WTO response to the pandemic Based on the demand from WTO members and the need to channel all various and useful efforts on the WTO response to the pandemic, on June 22, 2021, a facilitator-led, horizontal, and multilateral process was set up under the auspices of the WTO’s General Council to streamline and organize work in this area and ensure transparency and inclusiveness.

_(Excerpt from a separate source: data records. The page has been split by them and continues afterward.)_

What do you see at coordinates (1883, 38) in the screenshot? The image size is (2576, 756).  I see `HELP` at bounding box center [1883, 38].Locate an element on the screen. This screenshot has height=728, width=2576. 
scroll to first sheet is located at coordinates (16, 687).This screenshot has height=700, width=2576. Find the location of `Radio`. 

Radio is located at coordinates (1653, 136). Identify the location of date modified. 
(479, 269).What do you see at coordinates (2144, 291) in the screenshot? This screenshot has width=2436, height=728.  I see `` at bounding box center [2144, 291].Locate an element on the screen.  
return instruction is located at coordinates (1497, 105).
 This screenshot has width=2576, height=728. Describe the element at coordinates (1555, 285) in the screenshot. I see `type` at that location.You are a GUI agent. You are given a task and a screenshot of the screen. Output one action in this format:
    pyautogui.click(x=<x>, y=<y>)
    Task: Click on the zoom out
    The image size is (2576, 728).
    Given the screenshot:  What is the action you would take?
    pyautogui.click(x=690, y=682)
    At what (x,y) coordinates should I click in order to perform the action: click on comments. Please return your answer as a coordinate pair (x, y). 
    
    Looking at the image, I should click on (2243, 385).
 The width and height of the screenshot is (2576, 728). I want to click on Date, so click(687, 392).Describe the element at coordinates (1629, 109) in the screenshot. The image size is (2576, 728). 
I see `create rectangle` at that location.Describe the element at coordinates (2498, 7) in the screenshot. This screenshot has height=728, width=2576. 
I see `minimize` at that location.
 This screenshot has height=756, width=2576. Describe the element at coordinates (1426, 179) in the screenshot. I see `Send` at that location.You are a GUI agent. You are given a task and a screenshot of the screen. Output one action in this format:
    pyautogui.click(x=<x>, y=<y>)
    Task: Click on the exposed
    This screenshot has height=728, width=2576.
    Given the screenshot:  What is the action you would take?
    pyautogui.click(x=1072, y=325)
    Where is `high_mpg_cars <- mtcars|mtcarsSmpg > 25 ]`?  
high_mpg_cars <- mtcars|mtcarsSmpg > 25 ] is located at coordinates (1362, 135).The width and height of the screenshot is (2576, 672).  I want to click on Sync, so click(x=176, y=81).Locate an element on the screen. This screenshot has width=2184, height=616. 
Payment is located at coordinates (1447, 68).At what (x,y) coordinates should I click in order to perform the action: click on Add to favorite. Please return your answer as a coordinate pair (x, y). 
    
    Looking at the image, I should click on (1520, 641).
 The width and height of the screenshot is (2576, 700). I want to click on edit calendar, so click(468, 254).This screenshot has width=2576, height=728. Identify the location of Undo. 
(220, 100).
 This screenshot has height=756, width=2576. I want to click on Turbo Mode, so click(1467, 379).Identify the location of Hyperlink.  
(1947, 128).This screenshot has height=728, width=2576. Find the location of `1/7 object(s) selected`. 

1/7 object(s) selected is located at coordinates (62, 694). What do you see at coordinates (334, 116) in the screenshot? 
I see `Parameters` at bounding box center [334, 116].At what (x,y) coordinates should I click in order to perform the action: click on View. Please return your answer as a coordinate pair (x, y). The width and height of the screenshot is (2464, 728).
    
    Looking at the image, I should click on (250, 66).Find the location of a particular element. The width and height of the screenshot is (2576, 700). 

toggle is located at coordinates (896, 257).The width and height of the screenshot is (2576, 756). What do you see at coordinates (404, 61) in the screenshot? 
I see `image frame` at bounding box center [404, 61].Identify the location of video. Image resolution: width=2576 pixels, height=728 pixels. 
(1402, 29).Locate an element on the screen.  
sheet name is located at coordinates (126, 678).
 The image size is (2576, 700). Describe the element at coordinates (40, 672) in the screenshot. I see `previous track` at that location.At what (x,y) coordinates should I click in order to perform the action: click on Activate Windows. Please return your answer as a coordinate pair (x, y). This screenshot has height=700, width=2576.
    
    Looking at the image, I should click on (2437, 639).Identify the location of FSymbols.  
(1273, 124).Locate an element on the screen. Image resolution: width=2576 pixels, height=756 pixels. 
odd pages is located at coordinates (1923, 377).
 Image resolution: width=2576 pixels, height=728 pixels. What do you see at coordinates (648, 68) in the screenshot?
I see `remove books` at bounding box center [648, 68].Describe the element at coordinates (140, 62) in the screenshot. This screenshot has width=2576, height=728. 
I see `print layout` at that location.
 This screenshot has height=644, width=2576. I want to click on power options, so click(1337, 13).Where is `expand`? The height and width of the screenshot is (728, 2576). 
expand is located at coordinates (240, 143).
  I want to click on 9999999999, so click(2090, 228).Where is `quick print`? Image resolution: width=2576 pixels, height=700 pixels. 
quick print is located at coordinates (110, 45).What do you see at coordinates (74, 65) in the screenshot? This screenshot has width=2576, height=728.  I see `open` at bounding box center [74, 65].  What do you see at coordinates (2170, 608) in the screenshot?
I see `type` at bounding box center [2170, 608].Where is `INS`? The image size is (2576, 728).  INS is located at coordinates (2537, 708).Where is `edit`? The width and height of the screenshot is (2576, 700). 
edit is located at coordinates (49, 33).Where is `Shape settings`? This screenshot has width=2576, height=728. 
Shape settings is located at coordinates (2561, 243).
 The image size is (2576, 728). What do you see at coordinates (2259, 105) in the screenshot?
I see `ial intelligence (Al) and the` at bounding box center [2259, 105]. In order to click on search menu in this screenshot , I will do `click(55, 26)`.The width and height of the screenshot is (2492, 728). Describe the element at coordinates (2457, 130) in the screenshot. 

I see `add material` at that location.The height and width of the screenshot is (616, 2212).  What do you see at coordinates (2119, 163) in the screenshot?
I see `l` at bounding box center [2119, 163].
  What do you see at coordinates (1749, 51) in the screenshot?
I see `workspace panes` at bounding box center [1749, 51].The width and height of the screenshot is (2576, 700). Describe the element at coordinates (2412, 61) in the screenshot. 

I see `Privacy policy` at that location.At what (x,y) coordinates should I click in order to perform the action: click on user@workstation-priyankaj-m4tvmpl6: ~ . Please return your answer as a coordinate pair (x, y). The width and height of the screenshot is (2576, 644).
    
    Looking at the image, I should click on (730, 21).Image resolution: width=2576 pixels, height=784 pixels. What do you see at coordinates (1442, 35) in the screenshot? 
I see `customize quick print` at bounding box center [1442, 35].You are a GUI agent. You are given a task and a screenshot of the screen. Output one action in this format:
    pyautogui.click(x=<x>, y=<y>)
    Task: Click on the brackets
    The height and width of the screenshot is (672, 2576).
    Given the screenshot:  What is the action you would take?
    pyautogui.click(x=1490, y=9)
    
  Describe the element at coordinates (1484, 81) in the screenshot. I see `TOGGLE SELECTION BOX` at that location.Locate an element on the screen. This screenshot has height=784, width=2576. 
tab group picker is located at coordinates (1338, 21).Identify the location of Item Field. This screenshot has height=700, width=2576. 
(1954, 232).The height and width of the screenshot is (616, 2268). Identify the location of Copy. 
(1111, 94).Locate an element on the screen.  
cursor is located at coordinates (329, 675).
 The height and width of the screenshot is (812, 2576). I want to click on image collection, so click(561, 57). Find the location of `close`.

At the time of writing, work on this outcome—possibly consisting of three parts— was being prepared in the lead-up to the 12th WTO Ministerial Conference: 1. The first part would be a factual reflection of WTO members’ trade-related responses and the WTO Secretariat’s contributions during the pandemic. 2. The second part would reaffirm relevant WTO obligations in various areas. In this regard, delegations noted the importance of having provisions on transparency, trade facilitation, and export restrictions as well as economic recovery, food security, services, regulatory coherence, and technology transfer, among others. Several noted the importance of ensuring resilience and pandemic preparedness and addressing supply-chain bottlenecks and transportation costs. Other suggestions include having a TRIPS and non-IP trigger mechanism, providing policy space, and preserving existing flexibilities. The precise elements and the various proposed paragraphs are currently being negotiated. 3. The third part would involve forward-looking provisions on what the WTO could do to take up matters related to pandemic preparedness and resilience— taking into account lessons learned from the current pandemic and the WTO response.

Policies affecting medical services trade Trade in services and international trade agreements can ensure a response to health demand while also supporting public objectives such as health security. Given the specific nature of medical services, trade-related considerations have not taken center stage in national and international policy making. Health authorities are concerned with the quality of the services provided and equity in access to essential services domestically. Trade in medical services could support the fulfillment of public policy objectives (whether under the auspices of GATS, regionally, bilaterally, or unilaterally) while not constraining the right of governments to regulate.

In general, services trade rules, as in GATS, do not cover government services.33 This would mean, for example, that health services provided for a nominal price by medical service suppliers that are not actively trying to attract customers (patients) are not disciplined by these agreements. Trade agreements also offer many flexibilities for governments to tailor what they are willing to open to foreign competition, and how, based on their public policy objectives—for example, by maintaining market access limitations or discriminatory practices deemed necessary to achieve public health policy objectives.